By describing the colony as an integrated and independent being Tautz experiments with the notion that we should understand it as having the same impulses, intelligences and rhythms as a mammal. That’s an exciting and challenging idea, but if I’m honest what I enjoyed most about this book was not the theory so much as the detailing of his investigations into the minutiae of honeybee sensory experience and communication. Did you know, for example, that honeybees’ colour vision comes and goes depending on what they’re doing? In flight, they see in black and white; their colour vision only returns as they approach a landing spot. Their brains are so small they’ve evolved to shut down certain capacities so as to function more efficiently. This gets even more extraordinary when Tautz begins experimenting with different landing spots.
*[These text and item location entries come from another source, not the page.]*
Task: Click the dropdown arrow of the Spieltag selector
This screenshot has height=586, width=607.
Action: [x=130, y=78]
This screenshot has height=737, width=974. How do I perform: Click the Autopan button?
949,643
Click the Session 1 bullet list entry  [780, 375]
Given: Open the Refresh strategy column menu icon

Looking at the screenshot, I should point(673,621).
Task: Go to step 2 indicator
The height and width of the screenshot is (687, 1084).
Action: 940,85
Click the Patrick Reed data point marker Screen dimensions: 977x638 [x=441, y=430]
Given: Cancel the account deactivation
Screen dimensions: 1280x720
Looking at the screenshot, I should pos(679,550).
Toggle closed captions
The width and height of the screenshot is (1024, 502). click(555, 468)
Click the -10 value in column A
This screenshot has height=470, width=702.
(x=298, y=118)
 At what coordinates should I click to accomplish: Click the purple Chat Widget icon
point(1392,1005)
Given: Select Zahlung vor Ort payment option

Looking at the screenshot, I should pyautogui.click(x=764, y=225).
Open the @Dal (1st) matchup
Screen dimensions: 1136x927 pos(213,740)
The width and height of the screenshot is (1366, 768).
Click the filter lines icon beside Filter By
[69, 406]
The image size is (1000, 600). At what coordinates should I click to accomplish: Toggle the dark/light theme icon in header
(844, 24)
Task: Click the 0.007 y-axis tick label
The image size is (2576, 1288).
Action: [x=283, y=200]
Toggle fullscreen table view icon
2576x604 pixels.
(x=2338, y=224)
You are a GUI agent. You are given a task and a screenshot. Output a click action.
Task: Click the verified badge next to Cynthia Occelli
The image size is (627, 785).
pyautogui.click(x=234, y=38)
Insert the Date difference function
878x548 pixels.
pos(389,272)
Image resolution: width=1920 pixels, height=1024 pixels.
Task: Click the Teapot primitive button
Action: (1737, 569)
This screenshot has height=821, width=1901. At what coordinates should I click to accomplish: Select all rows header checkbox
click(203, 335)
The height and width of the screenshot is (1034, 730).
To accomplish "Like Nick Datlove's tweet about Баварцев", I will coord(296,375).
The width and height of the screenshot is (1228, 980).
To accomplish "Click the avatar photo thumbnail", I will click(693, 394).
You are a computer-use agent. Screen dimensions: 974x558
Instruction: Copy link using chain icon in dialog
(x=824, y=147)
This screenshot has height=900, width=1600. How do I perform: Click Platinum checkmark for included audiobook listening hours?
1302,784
He discovers that colour vision is stronger when bees are approaching a flower than when they’re nearing the nest site. Colour vision, it turns out, is important for discriminating between different pollen and nectar sources; it’s less relevant when picking out the hive.
Reading the book, one gathers a sense of how all these highly sensitive interactions between bees and their environments are contributing to that emergent group intelligence Tautz talks about, and at times it really does begin to seem quite eerie. Reading this book, I found myself returning to that thought of the in-betweenness of honeybees. A colony is individual and collective—a mass of separate beings and a superorganism. Honeybees both fill and exceed our categories, again and again and again.
Your final choice is a beekeeping journal from the 1940s?
I realise this probably isn’t strictly allowed on Five Books. This isn’t a recommended title but an actual paper-and-sleeves object. The book was gifted to me as part of a collection of beekeeping manuals belonging to the mother of a woman I met last year. She’d come across them while going through her mum’s old things, and hadn’t wanted to throw them out. I thanked her very much and didn’t think much more about it until I got home and opened them up, when I discovered pages of detailed observation notes tucked inside them, with graphs and charts describing the movements and changes of different hives. A friend of mine has recently begun trying to decipher them. The fascinating thing is how it considers the apiary— that is, a group of hives—as a whole. Most modern hive-records look at a single hive, with separate notebooks for each hive. This way of recording takes a more holistic view. It expects there to be interaction between the hives. At a glance it’s easy to compare the seasonal changes from each year.
I wanted to include this book and its accompanying notes in part because I think they’re so singularly fascinating, but also because they remind me how much I can learn just by watching the hive. When I started beekeeping, I was advised to start a notebook. Those notes became so important, and I imagine I learned just as much from this practice of looking and recording as I did from sitting and reading. Well, perhaps not as much. But certainly I absorbed things in a way I don’t think I could have elsewhere.